Soldano’s latest, the Astro-20, is a three-channel amp that combines classic tones with 21st-century features like onboard IRs and MIDI connectivity; for the computer savvy, Soldano’s Editor software offers an intuitive interface that allows users to assign different Galaxies (voicings) to the player’s choice of overdrive channels. Users can also mix and match IRs for all three channels. Loading and organizing an IR library is fairly simple with a little time and patience, and it allows saving up to 128 MIDI pre-sets.
The 20-watt amp brings old-school tube circuitry, with four 12AX7 preamp tubes and two 6V6 power tubes. Its three-channel setup offers clean and two overdrives. Designed for flexibility, the Astro-20 combo sports a Celestion G12M Greenback, but can be used without the speaker – perfect for gigs, rehearsals, or recording using the DSP-powered IR cabinet simulation.

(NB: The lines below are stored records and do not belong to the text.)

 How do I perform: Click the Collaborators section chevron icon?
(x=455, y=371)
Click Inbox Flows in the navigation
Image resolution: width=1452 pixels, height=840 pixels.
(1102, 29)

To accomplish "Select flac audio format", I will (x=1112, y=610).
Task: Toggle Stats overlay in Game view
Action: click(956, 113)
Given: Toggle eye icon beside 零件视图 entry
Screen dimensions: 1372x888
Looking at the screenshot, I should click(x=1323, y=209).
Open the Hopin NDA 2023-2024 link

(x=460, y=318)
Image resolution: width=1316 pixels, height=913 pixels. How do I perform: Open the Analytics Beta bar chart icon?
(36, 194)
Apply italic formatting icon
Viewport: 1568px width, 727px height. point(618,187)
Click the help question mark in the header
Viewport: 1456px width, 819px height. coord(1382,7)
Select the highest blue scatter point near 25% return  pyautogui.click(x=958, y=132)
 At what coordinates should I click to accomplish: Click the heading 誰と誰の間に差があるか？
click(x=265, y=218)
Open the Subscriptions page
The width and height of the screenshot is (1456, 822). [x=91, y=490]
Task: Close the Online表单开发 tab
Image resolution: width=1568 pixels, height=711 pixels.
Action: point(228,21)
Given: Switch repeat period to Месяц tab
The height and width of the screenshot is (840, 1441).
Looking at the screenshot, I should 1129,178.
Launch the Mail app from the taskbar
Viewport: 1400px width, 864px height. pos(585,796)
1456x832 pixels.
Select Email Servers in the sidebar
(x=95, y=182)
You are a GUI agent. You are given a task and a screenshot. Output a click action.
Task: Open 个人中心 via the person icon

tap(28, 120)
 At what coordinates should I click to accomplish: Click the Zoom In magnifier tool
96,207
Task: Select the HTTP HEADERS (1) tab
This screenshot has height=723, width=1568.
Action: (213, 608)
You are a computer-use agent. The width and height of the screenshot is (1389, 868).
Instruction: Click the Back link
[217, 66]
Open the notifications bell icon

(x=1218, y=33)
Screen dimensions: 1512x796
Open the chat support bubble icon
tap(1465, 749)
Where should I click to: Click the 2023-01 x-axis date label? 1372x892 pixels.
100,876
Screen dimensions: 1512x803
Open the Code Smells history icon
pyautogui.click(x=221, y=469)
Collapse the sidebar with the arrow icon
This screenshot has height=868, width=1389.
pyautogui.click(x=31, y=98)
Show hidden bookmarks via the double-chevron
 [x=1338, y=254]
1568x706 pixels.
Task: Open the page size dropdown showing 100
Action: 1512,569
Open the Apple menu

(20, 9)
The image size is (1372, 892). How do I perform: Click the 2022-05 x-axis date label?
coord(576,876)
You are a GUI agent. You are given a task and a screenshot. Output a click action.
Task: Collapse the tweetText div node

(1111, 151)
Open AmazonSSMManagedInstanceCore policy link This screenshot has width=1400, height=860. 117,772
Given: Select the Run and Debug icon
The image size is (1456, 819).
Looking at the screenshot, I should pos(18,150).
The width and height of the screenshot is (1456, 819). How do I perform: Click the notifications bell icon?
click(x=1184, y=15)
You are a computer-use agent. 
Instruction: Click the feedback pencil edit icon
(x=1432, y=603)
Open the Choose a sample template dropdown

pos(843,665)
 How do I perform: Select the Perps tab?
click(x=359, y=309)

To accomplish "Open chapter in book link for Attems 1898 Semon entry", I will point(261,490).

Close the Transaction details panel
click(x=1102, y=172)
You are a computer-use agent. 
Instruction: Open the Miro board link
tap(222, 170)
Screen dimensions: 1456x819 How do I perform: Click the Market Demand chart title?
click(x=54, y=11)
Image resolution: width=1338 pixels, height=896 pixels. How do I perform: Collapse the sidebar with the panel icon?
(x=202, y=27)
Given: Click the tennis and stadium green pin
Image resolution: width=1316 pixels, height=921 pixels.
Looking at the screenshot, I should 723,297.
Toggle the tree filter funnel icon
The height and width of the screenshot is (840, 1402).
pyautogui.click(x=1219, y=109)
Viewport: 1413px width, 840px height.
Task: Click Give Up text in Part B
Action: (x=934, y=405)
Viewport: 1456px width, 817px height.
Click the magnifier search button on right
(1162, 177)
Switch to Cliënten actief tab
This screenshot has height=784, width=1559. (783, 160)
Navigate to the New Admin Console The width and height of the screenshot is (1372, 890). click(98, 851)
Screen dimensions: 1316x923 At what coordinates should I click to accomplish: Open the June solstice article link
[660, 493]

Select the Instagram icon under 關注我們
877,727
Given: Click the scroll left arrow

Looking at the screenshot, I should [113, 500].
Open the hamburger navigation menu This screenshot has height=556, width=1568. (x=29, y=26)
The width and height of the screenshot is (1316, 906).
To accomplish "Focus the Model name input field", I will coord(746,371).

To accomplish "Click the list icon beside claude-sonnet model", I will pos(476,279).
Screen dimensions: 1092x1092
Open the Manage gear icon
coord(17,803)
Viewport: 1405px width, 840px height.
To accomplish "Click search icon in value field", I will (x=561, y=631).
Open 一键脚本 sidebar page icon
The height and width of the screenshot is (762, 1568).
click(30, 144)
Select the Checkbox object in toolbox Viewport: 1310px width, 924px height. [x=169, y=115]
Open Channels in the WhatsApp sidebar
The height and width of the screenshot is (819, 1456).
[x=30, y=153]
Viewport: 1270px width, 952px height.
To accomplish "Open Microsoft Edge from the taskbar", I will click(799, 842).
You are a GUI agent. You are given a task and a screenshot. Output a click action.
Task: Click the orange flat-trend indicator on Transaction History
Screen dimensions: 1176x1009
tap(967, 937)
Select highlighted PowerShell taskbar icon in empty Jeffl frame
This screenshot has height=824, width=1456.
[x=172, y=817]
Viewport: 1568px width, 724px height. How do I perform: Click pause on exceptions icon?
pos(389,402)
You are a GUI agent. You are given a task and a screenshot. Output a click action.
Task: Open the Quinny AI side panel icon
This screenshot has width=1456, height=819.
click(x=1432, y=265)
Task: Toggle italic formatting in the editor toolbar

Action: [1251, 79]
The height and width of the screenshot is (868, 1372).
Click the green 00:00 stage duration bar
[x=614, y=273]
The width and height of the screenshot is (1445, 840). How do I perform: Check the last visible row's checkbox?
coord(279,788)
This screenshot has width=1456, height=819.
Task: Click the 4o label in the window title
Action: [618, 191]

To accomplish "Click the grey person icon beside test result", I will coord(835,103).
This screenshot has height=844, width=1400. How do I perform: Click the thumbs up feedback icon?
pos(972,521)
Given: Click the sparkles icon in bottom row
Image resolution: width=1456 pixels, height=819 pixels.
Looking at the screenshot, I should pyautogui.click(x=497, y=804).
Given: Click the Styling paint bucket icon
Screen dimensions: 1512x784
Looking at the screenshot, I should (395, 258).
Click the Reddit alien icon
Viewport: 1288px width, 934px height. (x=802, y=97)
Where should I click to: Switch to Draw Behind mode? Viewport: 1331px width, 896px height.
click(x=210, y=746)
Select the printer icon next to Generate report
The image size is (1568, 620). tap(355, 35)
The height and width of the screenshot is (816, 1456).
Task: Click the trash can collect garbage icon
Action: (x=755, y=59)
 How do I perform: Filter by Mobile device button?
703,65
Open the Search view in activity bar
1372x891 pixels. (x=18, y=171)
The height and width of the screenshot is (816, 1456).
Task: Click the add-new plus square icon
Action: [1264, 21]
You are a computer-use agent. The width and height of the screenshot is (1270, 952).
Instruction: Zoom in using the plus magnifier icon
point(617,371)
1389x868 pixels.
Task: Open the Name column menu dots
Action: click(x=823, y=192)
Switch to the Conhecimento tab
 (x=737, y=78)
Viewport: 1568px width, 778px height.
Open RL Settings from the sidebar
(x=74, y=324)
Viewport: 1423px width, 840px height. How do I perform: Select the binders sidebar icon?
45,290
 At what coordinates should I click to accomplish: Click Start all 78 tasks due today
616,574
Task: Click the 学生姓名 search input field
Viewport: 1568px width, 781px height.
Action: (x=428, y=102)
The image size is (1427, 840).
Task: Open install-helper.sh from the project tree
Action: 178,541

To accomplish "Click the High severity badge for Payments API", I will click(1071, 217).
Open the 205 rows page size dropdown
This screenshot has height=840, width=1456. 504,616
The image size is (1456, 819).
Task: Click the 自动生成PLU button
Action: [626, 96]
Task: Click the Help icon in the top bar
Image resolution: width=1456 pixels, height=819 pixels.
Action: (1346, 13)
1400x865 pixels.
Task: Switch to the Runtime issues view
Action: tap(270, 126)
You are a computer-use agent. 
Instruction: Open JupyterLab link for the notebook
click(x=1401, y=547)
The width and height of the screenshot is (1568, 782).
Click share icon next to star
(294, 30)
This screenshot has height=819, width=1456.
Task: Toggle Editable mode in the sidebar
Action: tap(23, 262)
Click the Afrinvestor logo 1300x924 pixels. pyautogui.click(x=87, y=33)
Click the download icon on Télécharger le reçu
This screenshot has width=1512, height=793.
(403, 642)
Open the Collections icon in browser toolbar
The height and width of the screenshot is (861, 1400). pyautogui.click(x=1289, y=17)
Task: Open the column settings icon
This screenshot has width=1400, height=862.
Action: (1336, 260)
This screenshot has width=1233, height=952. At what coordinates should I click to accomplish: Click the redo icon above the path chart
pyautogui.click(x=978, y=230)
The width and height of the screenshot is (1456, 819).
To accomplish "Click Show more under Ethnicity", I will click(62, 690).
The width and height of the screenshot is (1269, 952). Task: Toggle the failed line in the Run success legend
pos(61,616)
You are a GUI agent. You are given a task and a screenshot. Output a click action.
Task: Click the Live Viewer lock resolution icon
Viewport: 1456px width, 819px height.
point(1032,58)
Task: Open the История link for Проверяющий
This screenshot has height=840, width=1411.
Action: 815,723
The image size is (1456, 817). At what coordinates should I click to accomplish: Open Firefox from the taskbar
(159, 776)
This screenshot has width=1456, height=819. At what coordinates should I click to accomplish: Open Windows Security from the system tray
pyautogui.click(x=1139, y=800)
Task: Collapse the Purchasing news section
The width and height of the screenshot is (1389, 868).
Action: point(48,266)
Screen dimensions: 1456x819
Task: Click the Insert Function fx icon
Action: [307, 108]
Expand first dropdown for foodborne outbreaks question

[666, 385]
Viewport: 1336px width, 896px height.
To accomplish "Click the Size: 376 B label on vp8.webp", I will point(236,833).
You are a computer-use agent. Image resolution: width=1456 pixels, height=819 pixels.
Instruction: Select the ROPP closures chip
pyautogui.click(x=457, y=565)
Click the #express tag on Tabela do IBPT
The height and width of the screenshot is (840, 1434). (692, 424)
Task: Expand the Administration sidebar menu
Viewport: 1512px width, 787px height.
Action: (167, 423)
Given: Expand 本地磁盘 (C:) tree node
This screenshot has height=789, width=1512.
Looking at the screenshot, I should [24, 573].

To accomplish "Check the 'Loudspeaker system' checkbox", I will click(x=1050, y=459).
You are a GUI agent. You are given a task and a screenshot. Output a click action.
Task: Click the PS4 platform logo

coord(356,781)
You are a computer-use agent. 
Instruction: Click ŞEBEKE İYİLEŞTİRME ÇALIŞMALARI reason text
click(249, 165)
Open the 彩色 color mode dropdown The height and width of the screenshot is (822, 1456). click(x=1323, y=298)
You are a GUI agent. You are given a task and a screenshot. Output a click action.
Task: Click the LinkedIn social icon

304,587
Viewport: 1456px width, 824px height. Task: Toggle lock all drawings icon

Wielding a Superstrat, the amp’s four voicings, accessed by the “Galaxy” switch, produced loads of options. Green is the clean channel – described as high-headroom, similar to an American combo amp. The sounds range from Wes Montgomery clean to Led Zeppelin crusty-clean. Blue provides phat bluesy cleans and crisp overtones that pop. Purple pushes the gain with a tighter response, and the Red brings the high-gain crunch that brought adoration to Soldano. Blue, Purple, and Red can be assigned to either overdrive channel independently and saved as a pre-set. The overdrives are easy to customize, and you can program multiple pre-sets for specific songs with varying output levels. You can also create channels to act as a boost with additional gain stages, which creates a new set of voicings.
What about output? Well, there’s loud, and then there’s Soldano loud. The Astro-20 is loud enough to handle almost any gig, and its higher-gain tones are unique – voluminous, mud-free, ballsy – reminding us what the late-’80s SLO-100 was all about. And even with its Master Volume, three-band EQ, Presence, Depth, and Bright switches, and all the bells and whistles, it feels like a plug-in-and-go rock machine.